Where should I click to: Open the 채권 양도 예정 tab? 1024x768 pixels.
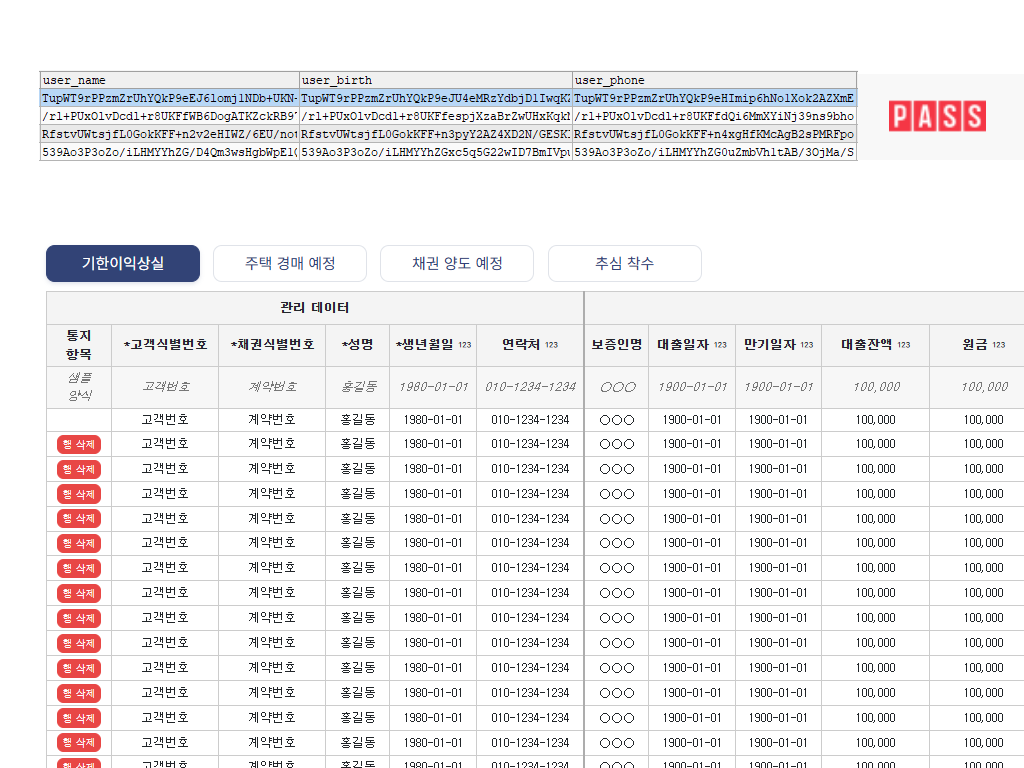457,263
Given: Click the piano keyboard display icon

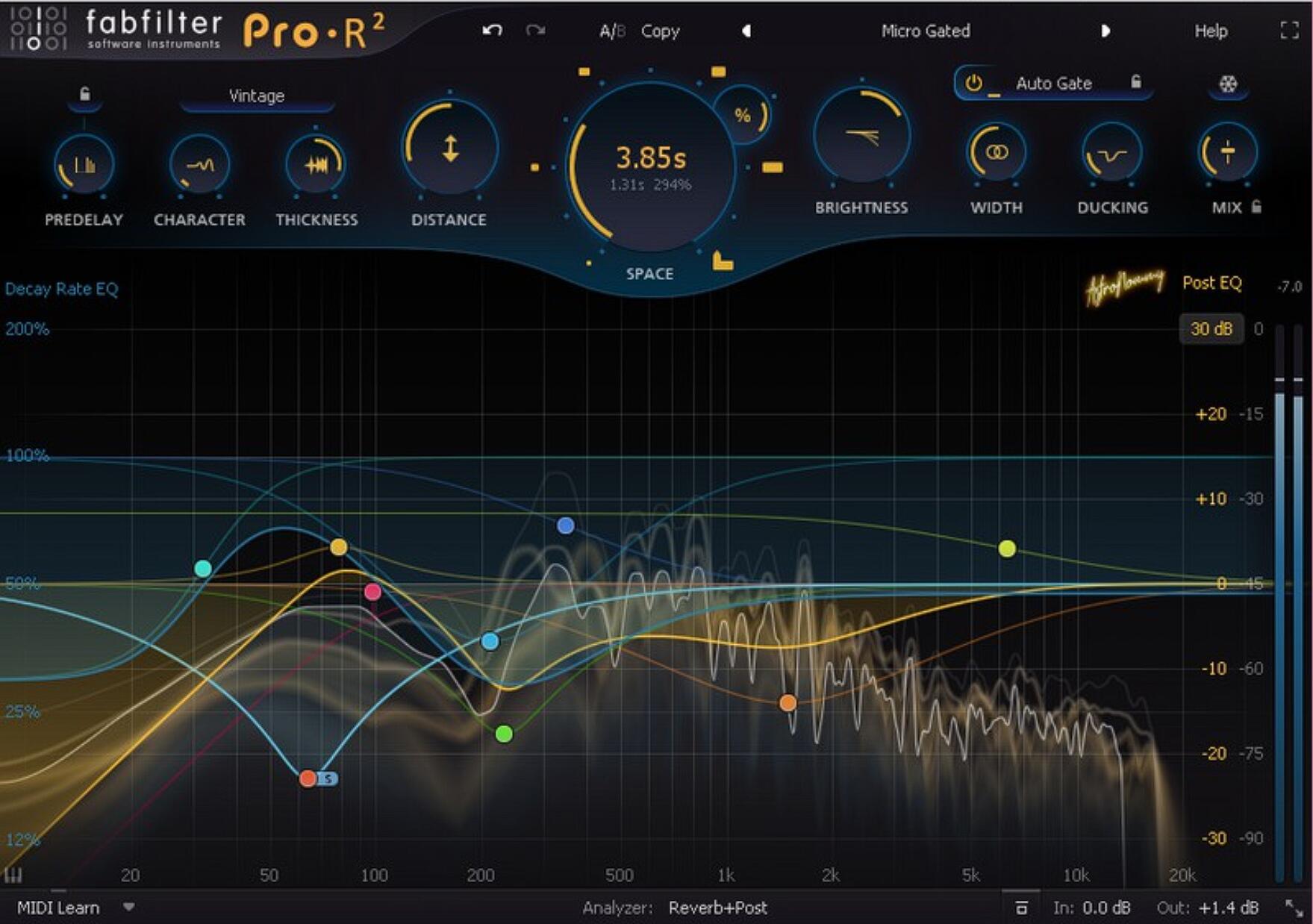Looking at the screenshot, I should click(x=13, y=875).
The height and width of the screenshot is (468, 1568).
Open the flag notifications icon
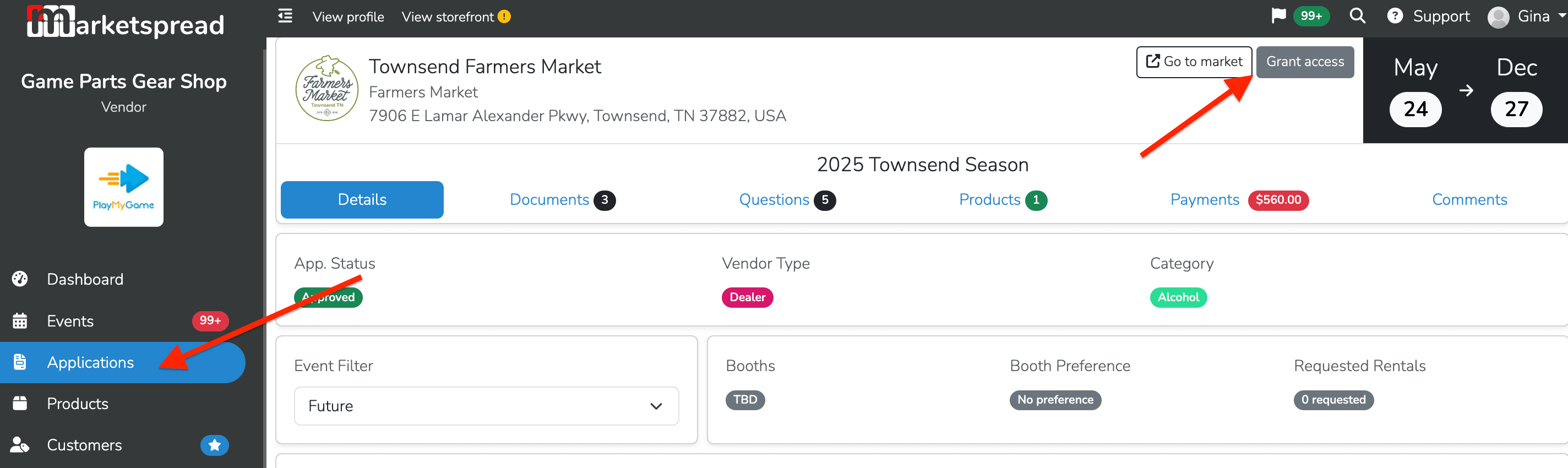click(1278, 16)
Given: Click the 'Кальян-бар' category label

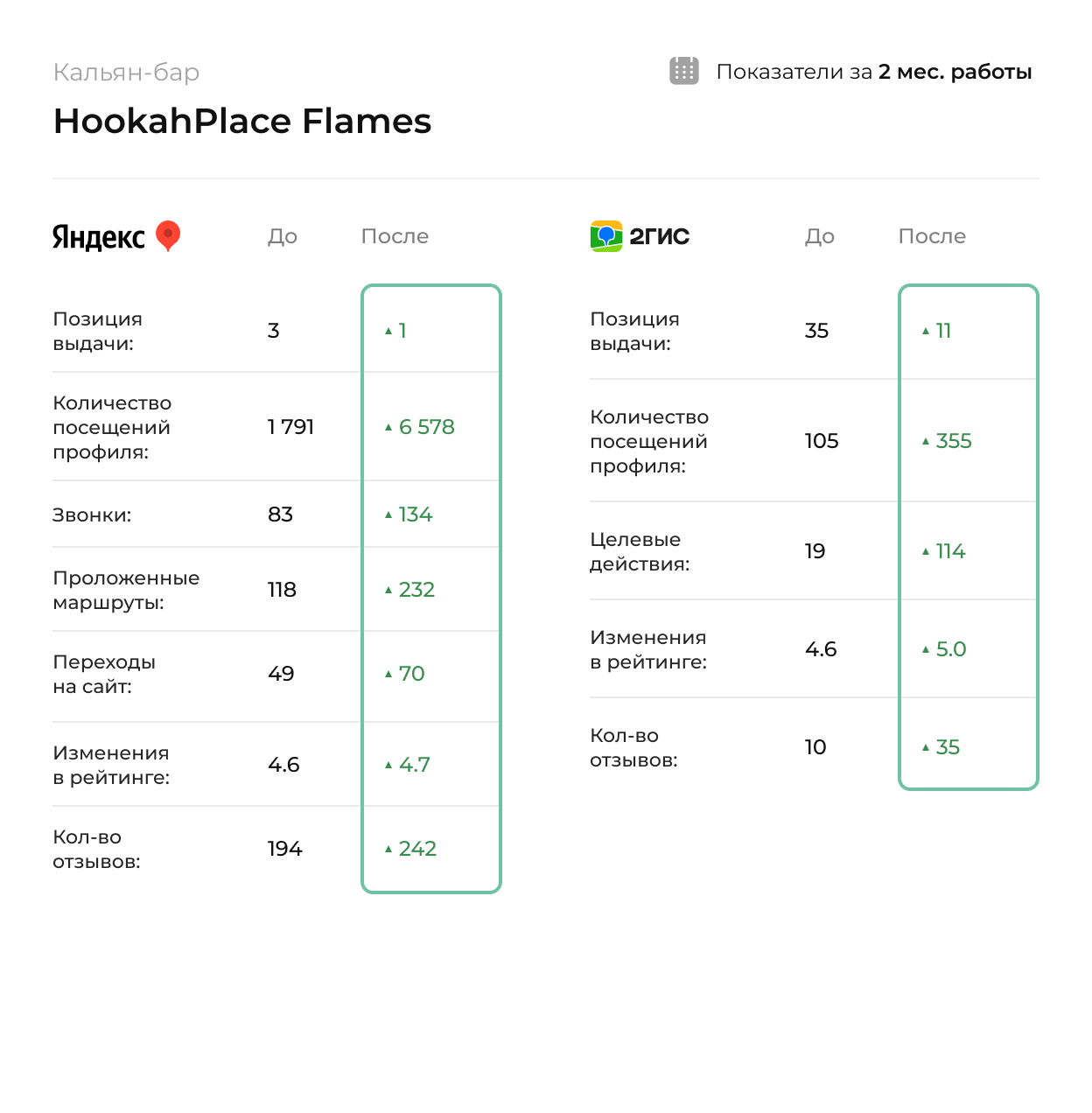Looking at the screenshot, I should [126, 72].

§ HOW TO COMPLETE THIS TASK: The answer should be the complete listing, set down exactly, without pictures.

§ RESPONSE BELOW:
Where should I click to: Open the 채권 양도 예정 tab? 1024x768 pixels.
457,263
Given: Click the piano keyboard display icon

Looking at the screenshot, I should click(x=13, y=875).
The height and width of the screenshot is (468, 1568).
Open the flag notifications icon
click(1278, 16)
Given: Click the 'Кальян-бар' category label

Looking at the screenshot, I should [126, 72].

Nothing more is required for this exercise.